Electronic – Load capacitance of crystal

circuit-designcrystaloscillation

I know this question has been asked many times before, however this question differs in the use of an uneven set of capacitors.


I'm replacing the crystal on an old computer.

The original symptoms were as follows: If the crystal got hot enough the system would start up, heating up the crystal by aiming my hot air station at 100C for 2-3 seconds would heat the crystal enough for it to work a few minutes.

I replaced the 32.768kHz crystal marked with S3238E with a new one (32.768kHz, 12.5pF) however although the system is less sensitive to the crystal not being warm, it still has the same issues. The only difference is that the crystal now also stops functioning when it gets hot enough… (>65C)

Since the 25 years between this device got manufactured I assume a bunch has changed in the world of crystals and maybe its original crystal has a higher load capacitance.

The circuit being used is as follows:

Crystal circuit

The MCU in question is an MC68HC05E1 which the datasheet can be found for over here: https://www.nxp.com/docs/en/data-sheet/HC05E1GRS.pdf

  • What would the Load Capacitance of the crystal be like?
  • What does it tell about the circuit when a crystal will only work at
    a certain temperature?

Best Answer

The effective capacitance on a crystal is the series equivalent of the attached capacitances. The \$330\mathrm{k}\Omega\$ resistor isolates the crystal from the chip's output pin, so the effective capacitance is 33pF in series with the parallel combination of the 10pF cap and the microprocessor input pin. So the 10pF cap plus another 10pF of parasitic capacitance would get you to 12.5pF -- 10pF sounds high, but not unreasonable, to me.

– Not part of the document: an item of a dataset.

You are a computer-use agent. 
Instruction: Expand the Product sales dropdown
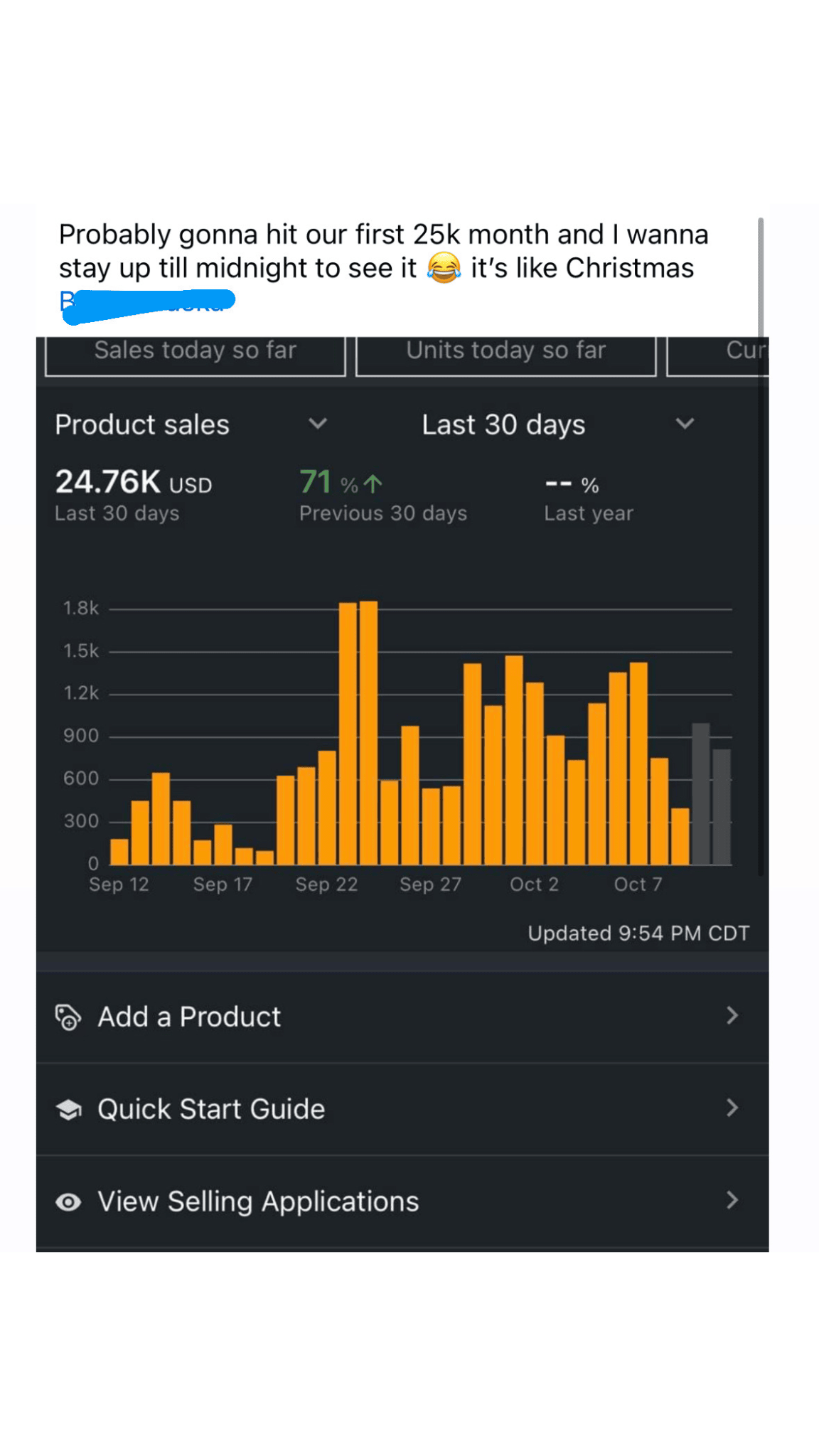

But I suspect that a better question to ask would be the broader one of "why is this oscillator not oscillating", and the answer would be "either your board or your micro has aged" (Since you seem to have eliminated the crystal as a suspect). You do need the \$330\mathrm{k}\Omega\$ resistor there to reduce the drive to the crystal, but you might be able to reduce the resistance for greater drive (I wouldn't go below \$100\mathrm{k}\Omega\$, but that's a pure guess on my part).